Goals for the Eventual App
# sample documents
set.seed(9173)
S1 = sample(corpora[,.I[profane == FALSE]], 50000)
docs <- Corpus(VectorSource(corpora[S1, .(clean)]))
# unigrams
tdm <- TermDocumentMatrix(docs, control = list(stopwords = TRUE,
removeNumbers = TRUE, wordLengths = c(1, Inf)))
t1 = as.data.frame(as.matrix(tdm))
t1 = cbind(setDT(tstrsplit(as.character(row.names(t1)), " ", fixed=T))[],t1[[1]])
names(t1) <- c("N1", "count")
setkeyv(t1, c( "N1", "count"))
t1[, logp := -1 * log(count/t1[,sum(count)]) ]
# bigrams
registerDoMC(1); library(RWeka)
BigramTokenizer <- function(x) NGramTokenizer(x, Weka_control(min = 2, max = 2))
tdm2 <- TermDocumentMatrix(docs, control = list(stopwords = FALSE,
tokenize = BigramTokenizer,
removeNumbers = TRUE, wordLengths = c(1, Inf)))
t2 = as.data.frame(as.matrix(tdm2))
t2 = cbind(setDT(tstrsplit(as.character(row.names(t2)), " ", fixed=T))[],t2[[1]])
names(t2) <- c("N2", "N1", "count")
setkeyv(t2, c("N2", "N1", "count"))
t2[, logp := -1 * log(count/t2[,sum(count)]) ]
t2 <- t2[N2 != "" & N1 != "<start>" ]
# trigrams
TrigramTokenizer <- function(x) NGramTokenizer(x, Weka_control(min = 3, max = 3))
tdm3 <- TermDocumentMatrix(docs, control = list(stopwords = FALSE,
tokenize = TrigramTokenizer,
removeNumbers = TRUE, wordLengths = c(1, Inf)))
t3 = as.data.frame(as.matrix(tdm3))
t3 = cbind(setDT(tstrsplit(as.character(row.names(t3)), " ", fixed=T))[],t3[[1]])
names(t3) <- c("N3", "N2", "N1", "count")
setkeyv(t3, c("N3", "N2", "N1", "count"))
t3[, logp := -1 * log(count/t3[,sum(count)]) ]
t3 <- t3[ N3 != "" & N2 != "" ] Using these corpora, my next steps will be to use probability tables for word combinations (i.e. “n-grams”“). These probabilities will serve as the basis for prediction in my app. This logic is known as a”markov-chain" approach to language modeling.

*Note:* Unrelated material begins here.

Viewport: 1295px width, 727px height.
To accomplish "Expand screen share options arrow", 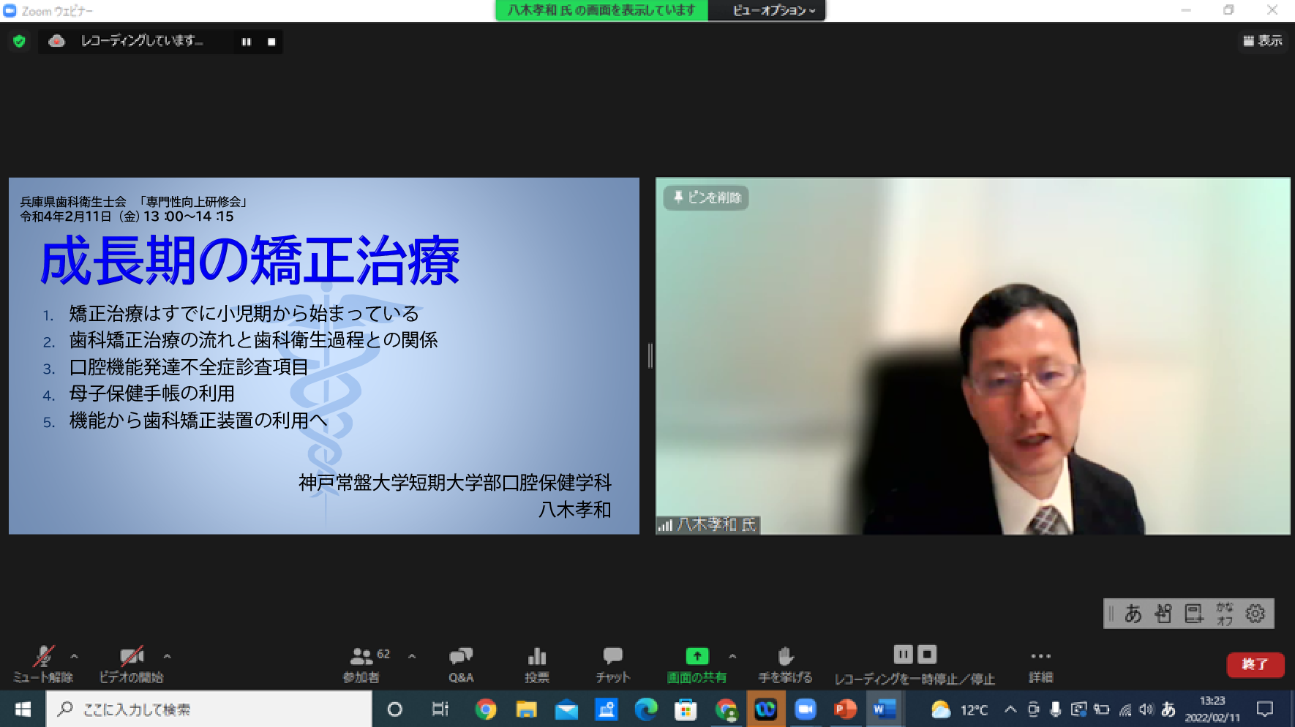I will [x=732, y=656].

To illustrate this idea, the most frequent two- and three-word combinations are printed below (“bigrams” and “trigrams”). The tables include the counts of these ngrams and their log probabilities. The logarithm is taken to avoid having very small decimal places. Each word from the ngram is split into a variable (N1, N2, etc.):
kable(t2[count > 2500])| N2 | N1 | count | logp |
|---|---|---|---|
| in | the | 4787 | 5.480677 |
| it | s | 2604 | 6.089532 |
| of | the | 5065 | 5.424227 |
| to | the | 2561 | 6.106183 |
kable(t3[count > 400])| N3 | N2 | N1 | count | logp |
|---|---|---|---|---|
| i | don | t | 615 | 7.488420 |
| one | of | the | 428 | 7.850919 |
The eventual app will take a user-defined string as input, check to see if it is present/frequent in the highest-order ngram, and if not, successively check lower-order ngrams. This technique is called “backoff.”
Other Ideas for Improvement
Time allowing, I will also try to address:
1. Rare & New words: In order to account for rare word combos that do not appear in the corpora out of random chance, I plan to use so-called ‘Kneser-Ney Smoothing.’ This will increase prediction accuracy for new vocabulary by according the same probability to new words as ngrams that appear only once in the corpora. I also plan to experiment in having the Shiny app re-calculate inclusion probabilities for new words introduced by the end-user at runtime.
2. Apostrophese and More Cleaning: The current tokenization of words strips out apostrophese and treats strings such as “don’t” as two words. I will try to retokenize them as one word and test if predictive performance is better. I will also do another spot check of ngrams to see if the data can be better cleaned before re-training. This may mean removing the twitter corpus from training, as tweets can be highly idosyncratic compared to other sources of English.
3. Machine Learning: Though I believe a working algorithm can be achieved using the method described above, I will experiment with machine learning, taking a number of tokens and feature describing the text. If these perform well, I may consider changing my approach.